Almost 1/3 of the portfolio in high-yield bonds makes no sense to me.

I'd probably sell all three... SO, PPL and VWEHX and reinvest in Wellesley. That would give them ~18/82 overall AA and much better diversification and less risk.
 
Thank you all for your thoughtful advise. Sorry for the late response but I was "offline" here today. I had a memorial service to attend of a dear friend who died last week in a plane crash. Talk about putting things into perspective.

I so appreciate your advise and thoughtful responses. I am going to read through these all again tomorrow. Again, thank you for taking your time to share your insights. They are each very much appreciated.
 
A correction - foxfirev5 - that was a typo on my part. They have 16,000 shares of VWEHX, not 1600. They each own 8,000.

Thanks for catching that error.
 
But we are almost 30% lower than the high. Who cares if you buy at the absolute bottom or if things may continue lower? A few weeks ago everyone was saying to keep buying and riding the market higher from that place 30% higher.

I'd consider buying more PPL for starters. It's off 30%, profitable, and is paying a decently-covered fat 6.25% dividend. I may just go buy some myself right now.

I was primarily referring to not selling. In the Great Recession, if you bought at -20 or -25 or -30%, you still watched you money go lower for a time and that hurts. I just believe in having an AA that you stick to.
 
Fortunately, your folks are not dependent on their portfolio. I’d keep reminding them of that. They also own their home outright, which is a major security blanket. And they have you and your help and assets/income. If I were you, I’d start every conversation reminding them that they are fine.

As for their portfolio, they’ve unfortunately cobbled together an unbalanced hodgepodge with no strategy, which is not serving them well in this swoon.
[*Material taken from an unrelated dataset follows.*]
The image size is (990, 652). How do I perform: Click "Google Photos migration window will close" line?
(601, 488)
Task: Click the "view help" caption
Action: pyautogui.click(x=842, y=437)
My 80 year old dad is in the same boat after some investment charlatan who works their retirement community put him in a bunch of junk bonds and other crap.

I agree with the comment above that you should not attempt to console them that the market has hit bottom and will recover soon, because no one knows that. You want to maintain your credibility. Also, now is not the time to be making portfolio changes, because those would be emotion based decisions. I’d aim for a more achievable goal of “Let’s just see where we are on December 31st.” Show them how stock tumbles are temporary. In the meantime, get them focused on a Vanguard Life Strategy Income Fund or Wellesley or something else simple and low cost. That way, you start to give them a couple rays of hope and ways forward that are constructive vs. the fear-based and clearly bad decision of “sell everything.” Good luck!
 
All of this could be put into LifeStrategy Income fund,LifeStrategy Conservative Growth or
Wellesley. That would make their life very simple. Then take out what they need each year. Maybe keep 25k in a money market fund.